Passage:
═══
That writeup is bullshit.

If an attacker can replace files owned by root, they can replace other
files rather than these files.

Why replace some .o files and depend on a future reboot, I dunno, replacing
ssh, or ksh, some things in /etc, or tens of thousands of other files?

OR, why not replace the sha256 command?

It is a completely garbage report, which was on our mailing list before,
and the author is doubling down by taking his views to other places.

Tomasz Rola <rto...@ceti.pl> wrote:

> This happened in my mailbox today. FD means "full disclosure" and is
> publicly available mailing list.
> 
> I repost onto misc because if this is a real cat, seems it is out of
> the bag already. Other than being subscribed to FD, I have no
> connection.
> 
> ------- Forwarded Message
> 
> Date: Sat, 17 Jun 2023 09:40:16 +0000
> From: "Schech, C. W. (Connor)" <sch...@gmail.com>
> To: fulldisclos...@seclists.org
> Subject: [FD] OpenBSD kernel relinking is not transactional and a local 
> exploit
>       exists
> 
> The automatic and mandatory-by-default reordering of OpenBSD kernels
> is NOT transactional and as a result, a local unpatched exploit exists
> which allows tampering or replacement of the kernel. Arbitrary build
> artifacts are cyclically relinked with no data integrity or provenance
> being maintained or verified for the objects being consumed with
> respect to the running kernel before and during the execution of the
> mandatory kernel_reorder process in the supplied /etc/rc and
> /usr/libexec scripts. The reordering occurs at the end of installation
> process and also automatically every reboot cycle thereafter unless
> manually bypassed by a knowledgable party.
> 
> The kernel_reorder routine verifies a SHA256 signature for the linked
> kernel from last boot but does not verify the integrity or provenance
> of any objects kept in the kernel "link kit" installed in
> /usr/share/relink, so arbitrary objects can be injected and
> automatically relinked at the next startup. I have verified that it is
> indeed the case that both valid kernels with a different uname and
> kernels which cause data destruction due to over-tuning of a subset of
> the components which were compiled manually and copied into
> /usr/share/relink and crash the system after being booted once
> relinked but which do not match the build of the running kernel at the
> time they were copied into /usr/share/relink as working
> proof-of-concept exploits.
═══
Data supplied:
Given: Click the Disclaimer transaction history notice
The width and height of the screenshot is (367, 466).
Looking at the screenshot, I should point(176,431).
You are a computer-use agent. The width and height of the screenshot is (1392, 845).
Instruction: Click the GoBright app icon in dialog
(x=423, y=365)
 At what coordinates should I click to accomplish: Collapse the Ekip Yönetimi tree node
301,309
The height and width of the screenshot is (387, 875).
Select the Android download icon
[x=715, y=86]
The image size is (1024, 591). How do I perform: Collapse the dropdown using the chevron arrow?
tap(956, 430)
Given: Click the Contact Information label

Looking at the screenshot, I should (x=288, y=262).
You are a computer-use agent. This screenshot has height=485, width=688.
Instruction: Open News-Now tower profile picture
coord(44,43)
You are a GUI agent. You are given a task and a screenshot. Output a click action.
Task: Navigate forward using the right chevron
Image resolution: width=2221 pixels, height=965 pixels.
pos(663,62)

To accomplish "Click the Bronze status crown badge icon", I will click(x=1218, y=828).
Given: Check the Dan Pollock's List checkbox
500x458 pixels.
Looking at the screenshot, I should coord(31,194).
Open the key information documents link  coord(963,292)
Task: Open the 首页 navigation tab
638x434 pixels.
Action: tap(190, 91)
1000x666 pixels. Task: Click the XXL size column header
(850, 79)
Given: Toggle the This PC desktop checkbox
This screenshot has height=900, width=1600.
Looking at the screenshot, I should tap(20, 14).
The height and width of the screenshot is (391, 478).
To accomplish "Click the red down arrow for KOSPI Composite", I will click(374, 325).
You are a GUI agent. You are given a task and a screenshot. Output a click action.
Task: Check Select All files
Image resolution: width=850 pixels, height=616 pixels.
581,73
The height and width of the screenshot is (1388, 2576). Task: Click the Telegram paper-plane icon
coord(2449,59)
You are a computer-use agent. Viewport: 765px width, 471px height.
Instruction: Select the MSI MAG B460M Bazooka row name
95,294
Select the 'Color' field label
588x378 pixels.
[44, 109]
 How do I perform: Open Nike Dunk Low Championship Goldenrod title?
═══
What you need to do:
1. In the post about OpenBSD kernel relinking, which directory holds the kernel "link kit"?
2. Proceed with the post about OpenBSD kernel relinking, writing on from its last sentence.

Task answers:
1. /usr/share/relink

2.
> 
> Install media are also open to tampering and exploitation as signed
> checksum data are not carried with the install sets inside the
> installation image and an improperly-encapsulated poorly-documented
> tarball of unverifiable (in the sense of SLSA) kernel objects is
> embedded in the base distribution and then relinked with a new random
> ordering of the objects cyclically between boot cycles.
> 
> Sites with a strong security posture are advised that this is a
> critical vulnerability and likely deliberate back door into the
> system. Additionally, OpenBSD leaks the state of the pseudorandom
> number generator to predictable locations on disk and in system memory
> at a fixed point during every start up and shutdown procedure. The
> lack of build process hardening has been on-going for over three
> years. Theo de Raadt is disinterested in improving or reviewing the
> design or providing any further clarification, as he has stated on the
> mailing list when shortfalls in the relinking process were reported
> over the past ~3 years. I hope that this can come to the attention of
> a third-party technical expert with standing in the computer security
> industry.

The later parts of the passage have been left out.